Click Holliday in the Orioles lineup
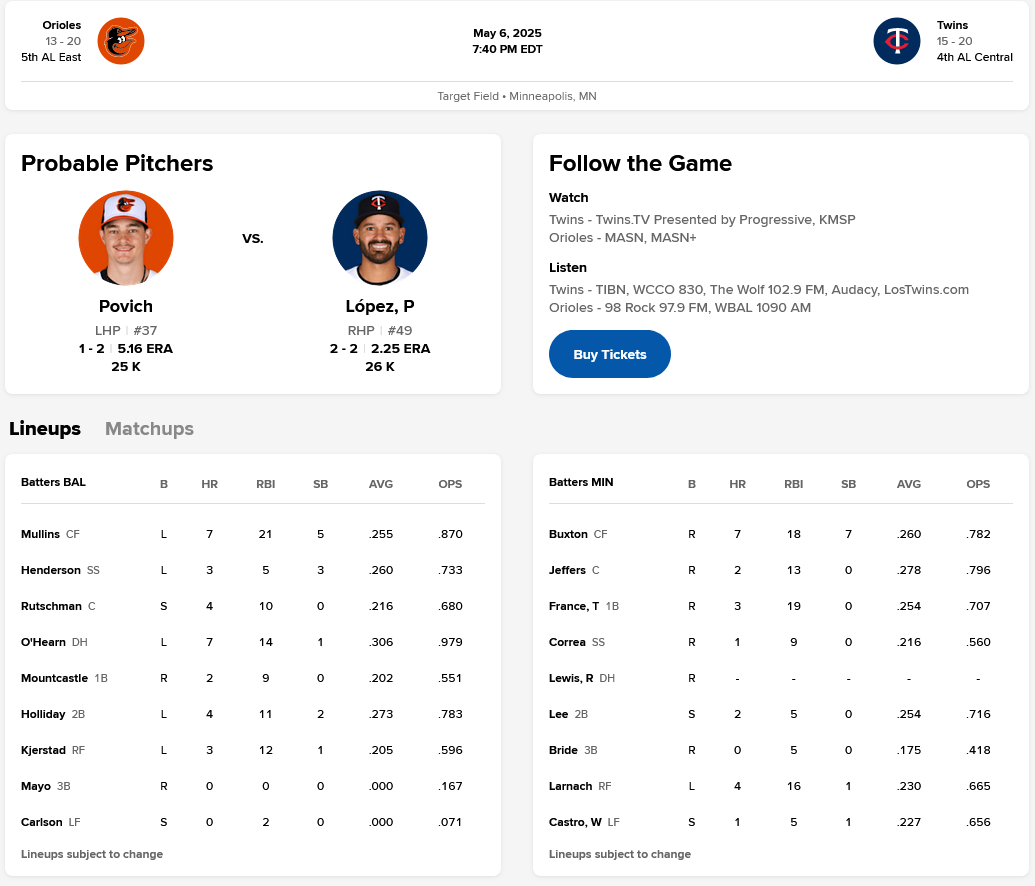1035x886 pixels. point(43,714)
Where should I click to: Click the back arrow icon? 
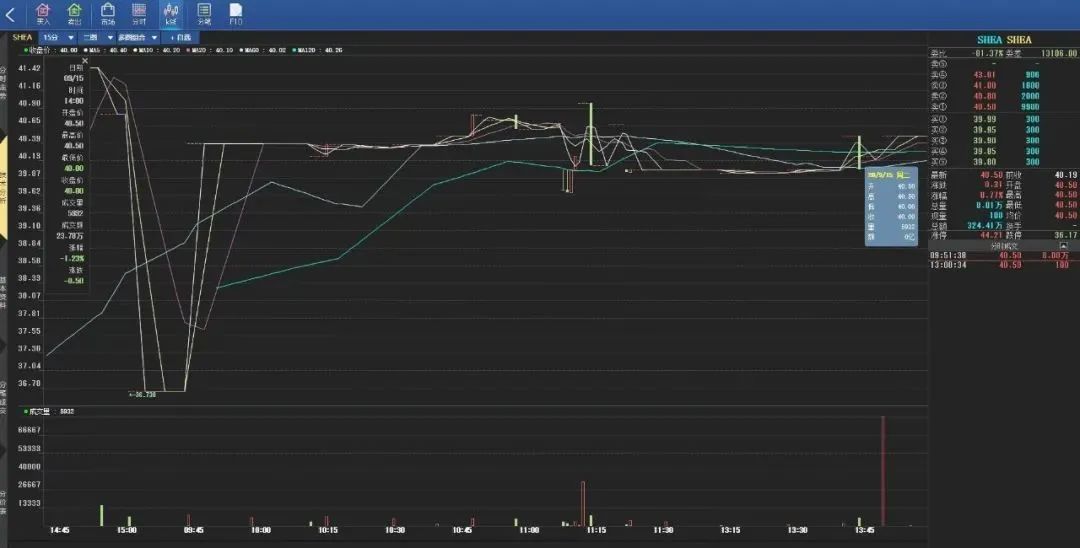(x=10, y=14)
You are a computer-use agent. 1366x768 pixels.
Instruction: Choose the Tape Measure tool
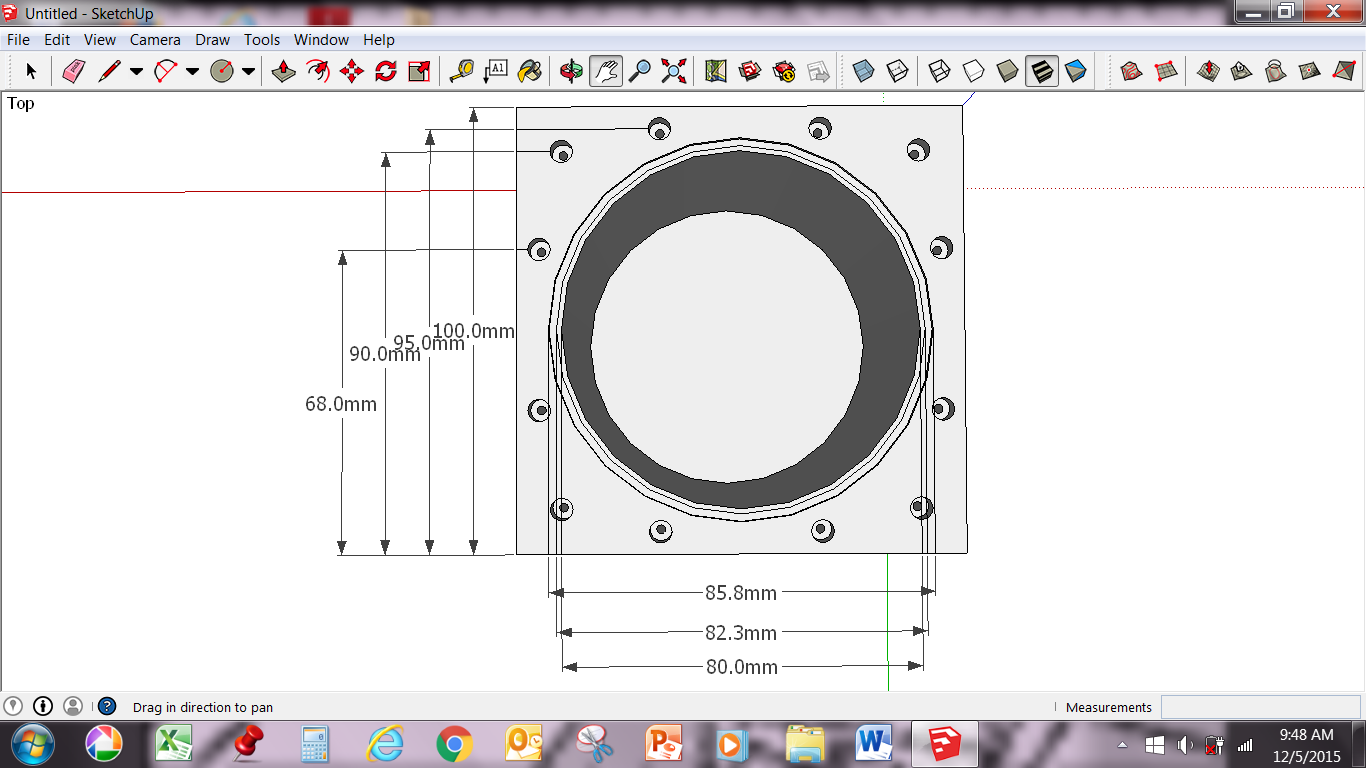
****************************************
Drop the pictures and set down the data above exactly.

*ANSWER TO THE PROBLEM*:
Click Holliday in the Orioles lineup
1035x886 pixels. point(43,714)
Where should I click to: Click the back arrow icon? 
(x=10, y=14)
You are a computer-use agent. 1366x768 pixels.
Instruction: Choose the Tape Measure tool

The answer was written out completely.